▸ **Material provided**:

%%

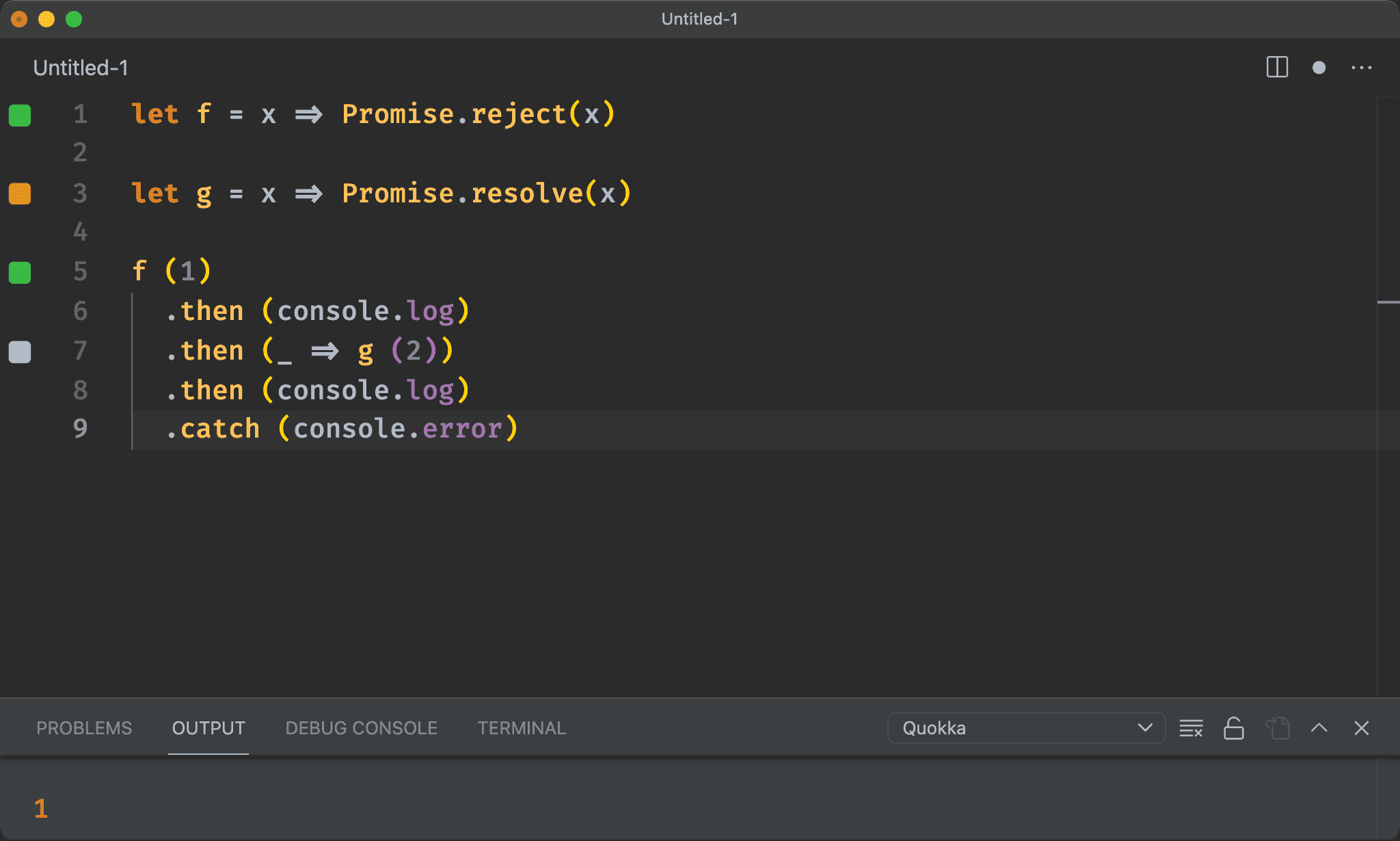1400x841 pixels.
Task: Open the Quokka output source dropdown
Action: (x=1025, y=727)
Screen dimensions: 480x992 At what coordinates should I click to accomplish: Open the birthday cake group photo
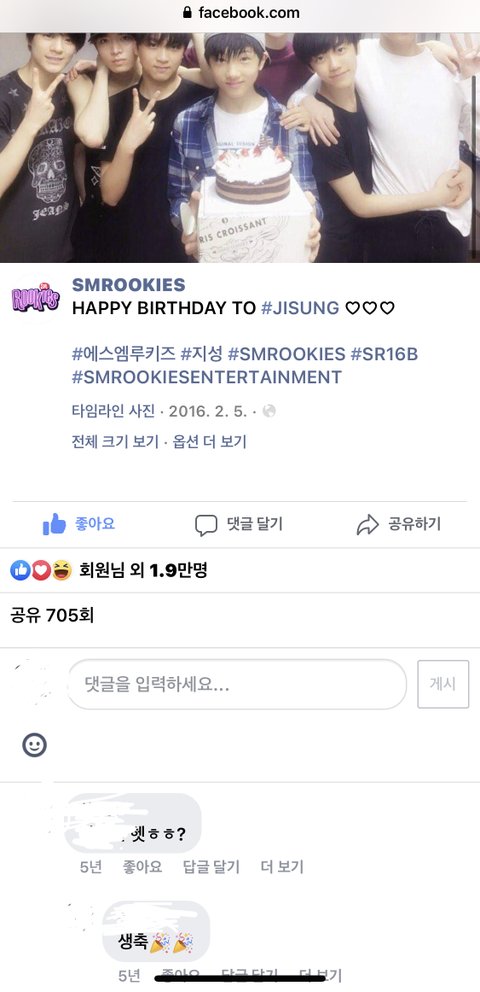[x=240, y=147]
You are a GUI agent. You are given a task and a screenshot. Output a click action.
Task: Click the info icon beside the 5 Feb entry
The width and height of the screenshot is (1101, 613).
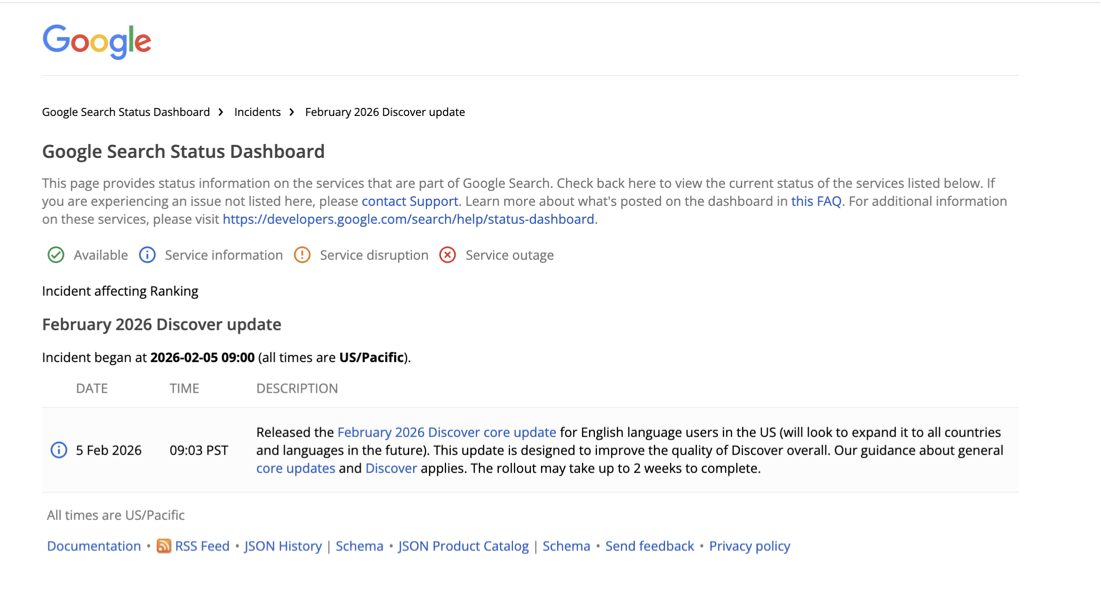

%%

▸ **Problem to solve**: Your answer should consist solely of the lines from the one holding "Screen dimensions: 480x992" through the end of the listing, reproduced exactly and without pictures.

▸ **Response to this exercise**:
Screen dimensions: 480x992 At what coordinates should I click to accomplish: Open the birthday cake group photo
[x=240, y=147]
You are a GUI agent. You are given a task and a screenshot. Output a click action.
Task: Click the info icon beside the 5 Feb entry
The width and height of the screenshot is (1101, 613).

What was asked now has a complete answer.